▶ _Work instructions_
Exactly reproduce the lines from the one holding "The height and width of the screenshot is (584, 774)." through the final line of the listing below, with both ends included and nothing else.

▶ _The data_
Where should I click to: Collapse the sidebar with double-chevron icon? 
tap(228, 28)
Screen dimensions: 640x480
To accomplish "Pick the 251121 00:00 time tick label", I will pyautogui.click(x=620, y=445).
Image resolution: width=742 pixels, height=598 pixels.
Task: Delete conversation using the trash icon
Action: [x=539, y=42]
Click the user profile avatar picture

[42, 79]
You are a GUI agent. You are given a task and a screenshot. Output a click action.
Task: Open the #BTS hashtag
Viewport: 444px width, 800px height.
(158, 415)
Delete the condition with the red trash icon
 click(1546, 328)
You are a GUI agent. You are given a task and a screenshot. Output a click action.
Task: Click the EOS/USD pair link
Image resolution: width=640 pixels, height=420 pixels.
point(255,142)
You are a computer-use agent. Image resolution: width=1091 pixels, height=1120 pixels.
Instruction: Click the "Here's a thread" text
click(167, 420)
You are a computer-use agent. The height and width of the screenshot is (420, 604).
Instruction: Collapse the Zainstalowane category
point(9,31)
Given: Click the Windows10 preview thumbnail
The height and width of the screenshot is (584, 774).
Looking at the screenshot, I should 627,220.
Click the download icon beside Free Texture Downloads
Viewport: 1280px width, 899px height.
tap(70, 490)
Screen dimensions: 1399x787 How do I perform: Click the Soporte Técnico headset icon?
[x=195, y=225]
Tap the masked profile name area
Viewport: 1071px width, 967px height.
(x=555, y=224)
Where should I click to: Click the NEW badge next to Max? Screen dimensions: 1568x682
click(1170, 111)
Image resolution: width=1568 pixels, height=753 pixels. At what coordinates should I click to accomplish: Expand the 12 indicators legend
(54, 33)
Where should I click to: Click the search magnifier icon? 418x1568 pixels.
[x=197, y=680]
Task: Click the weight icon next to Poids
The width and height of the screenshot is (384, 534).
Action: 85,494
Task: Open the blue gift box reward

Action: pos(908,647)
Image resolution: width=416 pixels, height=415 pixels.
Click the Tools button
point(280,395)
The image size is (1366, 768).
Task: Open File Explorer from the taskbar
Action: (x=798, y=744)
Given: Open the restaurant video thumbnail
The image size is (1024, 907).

▶ _Reply_
The height and width of the screenshot is (584, 774).
Looking at the screenshot, I should 627,220.
Click the download icon beside Free Texture Downloads
Viewport: 1280px width, 899px height.
tap(70, 490)
Screen dimensions: 1399x787 How do I perform: Click the Soporte Técnico headset icon?
[x=195, y=225]
Tap the masked profile name area
Viewport: 1071px width, 967px height.
(x=555, y=224)
Where should I click to: Click the NEW badge next to Max? Screen dimensions: 1568x682
click(1170, 111)
Image resolution: width=1568 pixels, height=753 pixels. At what coordinates should I click to accomplish: Expand the 12 indicators legend
(54, 33)
Where should I click to: Click the search magnifier icon? 418x1568 pixels.
[x=197, y=680]
Task: Click the weight icon next to Poids
The width and height of the screenshot is (384, 534).
Action: 85,494
Task: Open the blue gift box reward

Action: pos(908,647)
Image resolution: width=416 pixels, height=415 pixels.
Click the Tools button
point(280,395)
The image size is (1366, 768).
Task: Open File Explorer from the taskbar
Action: (x=798, y=744)
Given: Open the restaurant video thumbnail
The image size is (1024, 907).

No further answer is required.